Exercise details: Tally every line of the entries that contains the string "screenshot", then reply with only that number.

Data shown:
------------------------------------------------------------

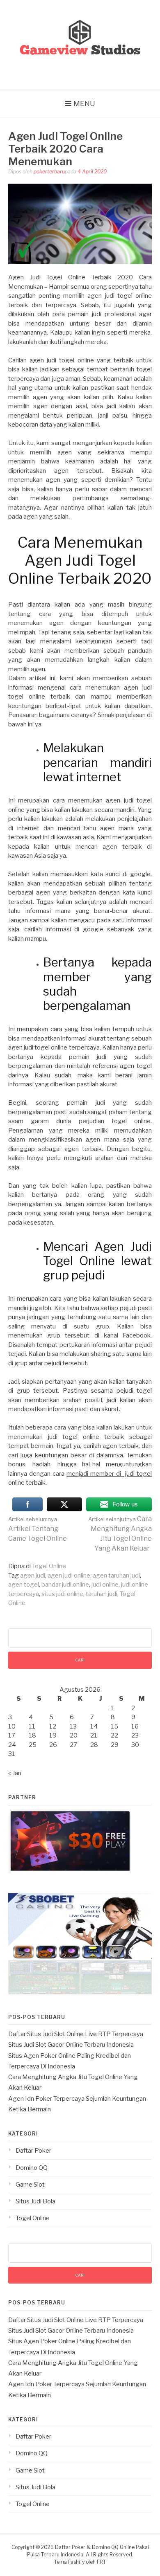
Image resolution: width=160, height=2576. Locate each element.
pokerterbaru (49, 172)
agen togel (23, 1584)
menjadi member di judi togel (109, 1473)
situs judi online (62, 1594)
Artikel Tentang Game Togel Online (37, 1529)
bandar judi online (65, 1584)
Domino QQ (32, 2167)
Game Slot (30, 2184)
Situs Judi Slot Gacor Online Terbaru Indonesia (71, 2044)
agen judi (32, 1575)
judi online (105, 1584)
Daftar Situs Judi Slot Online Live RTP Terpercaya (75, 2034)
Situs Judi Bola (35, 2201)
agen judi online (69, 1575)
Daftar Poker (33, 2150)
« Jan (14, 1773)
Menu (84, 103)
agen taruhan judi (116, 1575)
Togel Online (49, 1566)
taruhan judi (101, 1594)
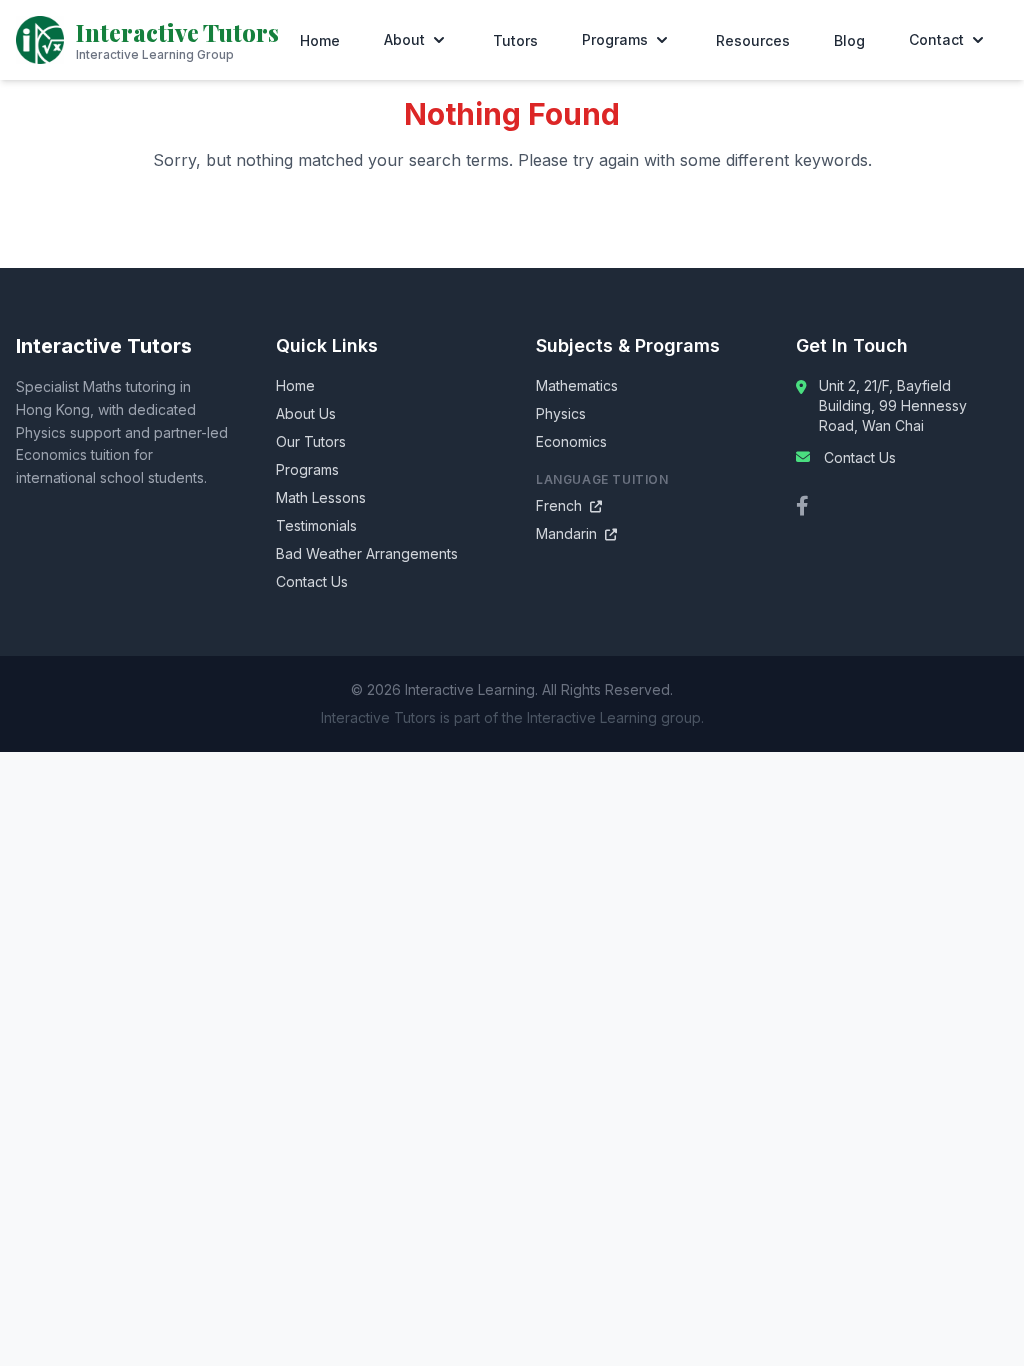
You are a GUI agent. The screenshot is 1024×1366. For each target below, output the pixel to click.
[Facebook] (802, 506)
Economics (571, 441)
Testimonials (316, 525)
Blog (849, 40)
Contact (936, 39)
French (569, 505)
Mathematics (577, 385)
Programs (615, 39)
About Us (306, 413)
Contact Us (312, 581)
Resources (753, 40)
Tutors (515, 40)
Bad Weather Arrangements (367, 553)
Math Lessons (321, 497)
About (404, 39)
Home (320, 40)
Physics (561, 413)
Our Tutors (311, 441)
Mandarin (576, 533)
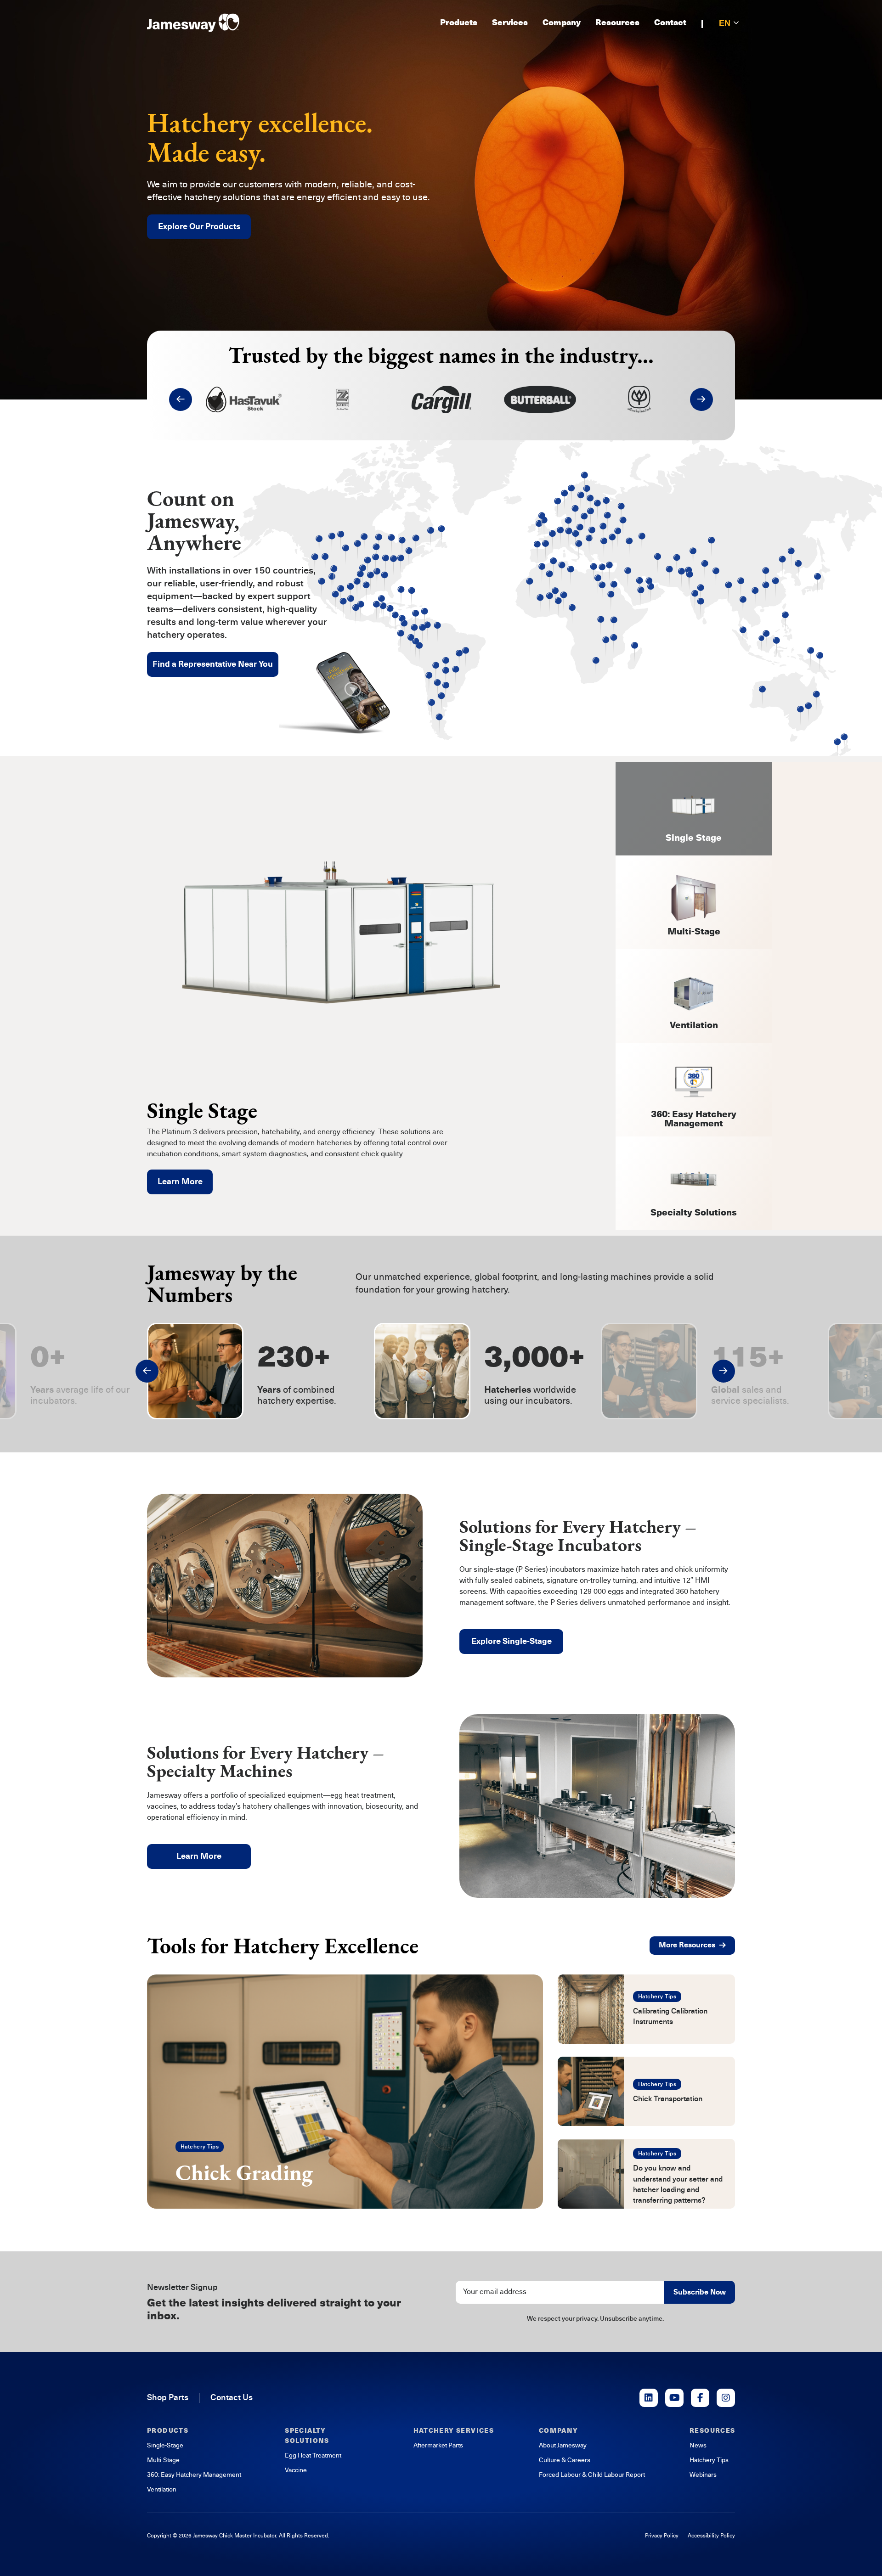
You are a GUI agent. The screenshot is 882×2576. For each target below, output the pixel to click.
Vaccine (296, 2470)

------------------------------------------------------------

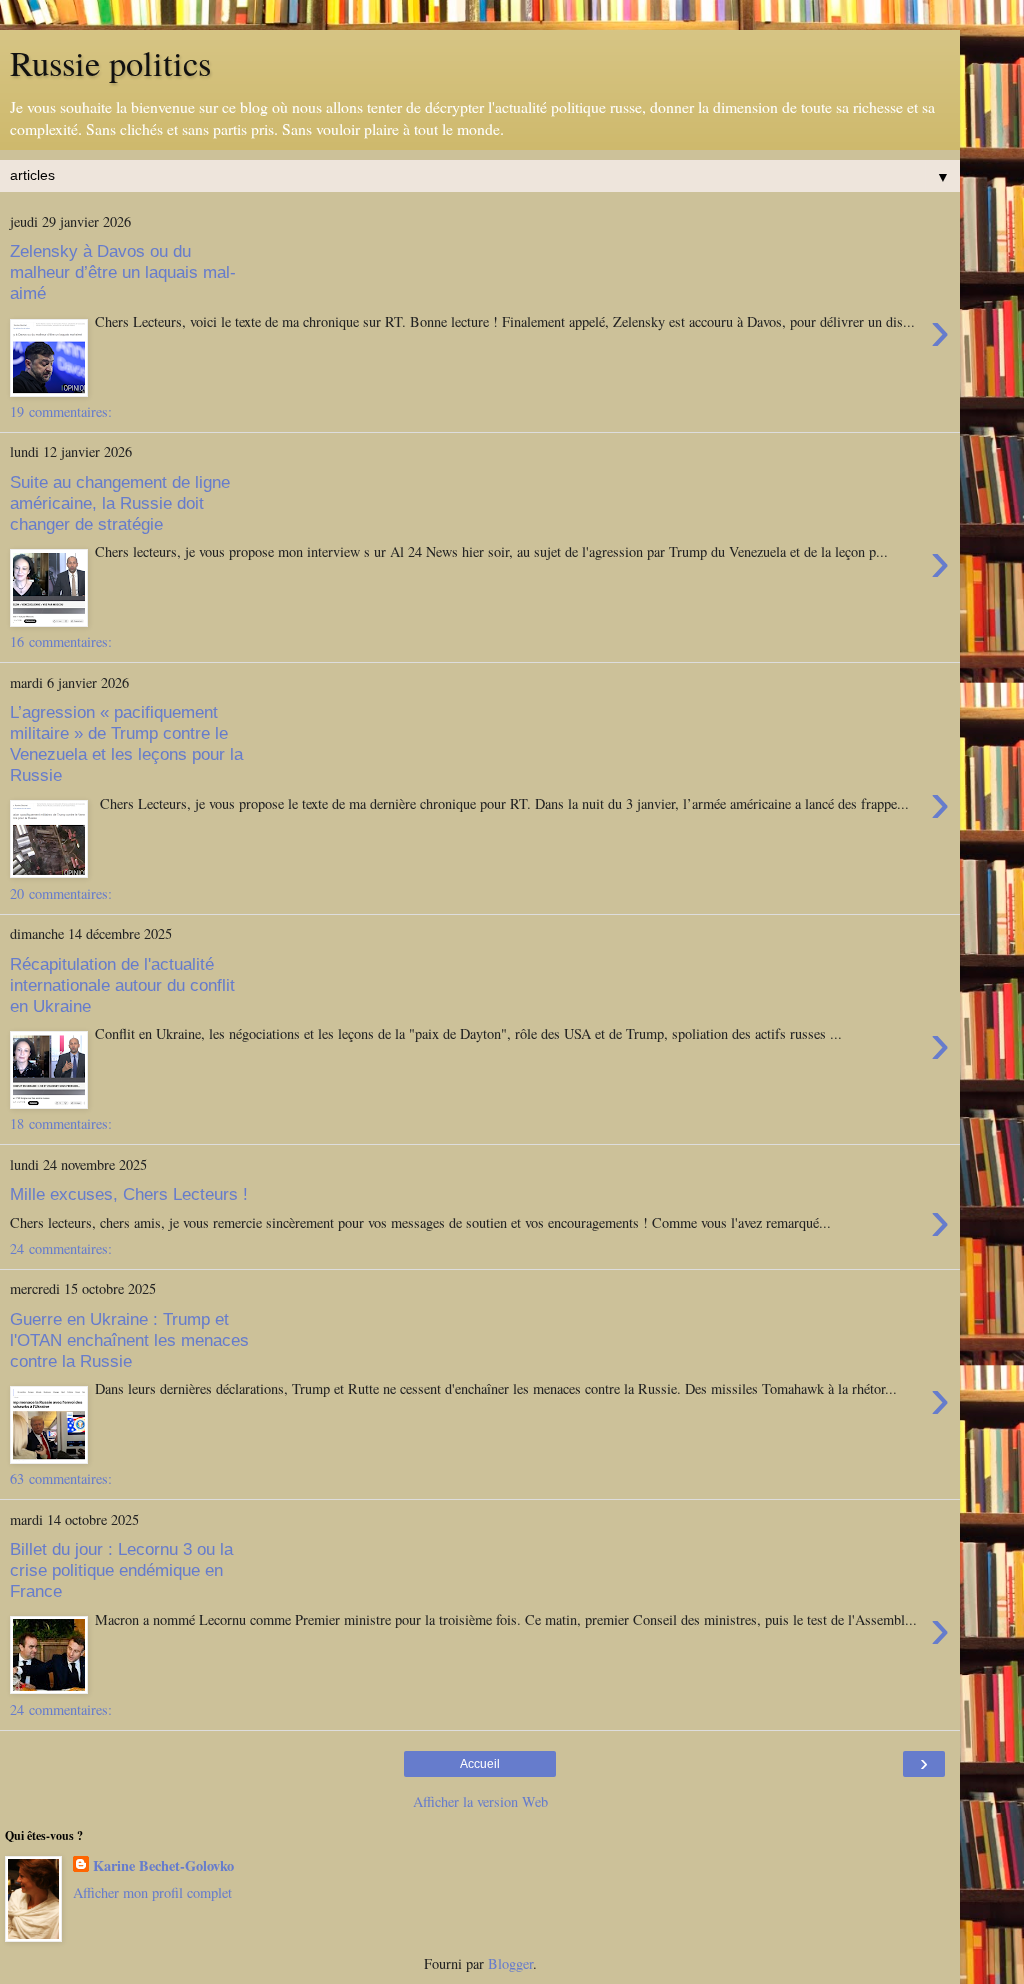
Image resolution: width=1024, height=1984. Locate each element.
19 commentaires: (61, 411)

------------------------------------------------------------

Expected answer: 2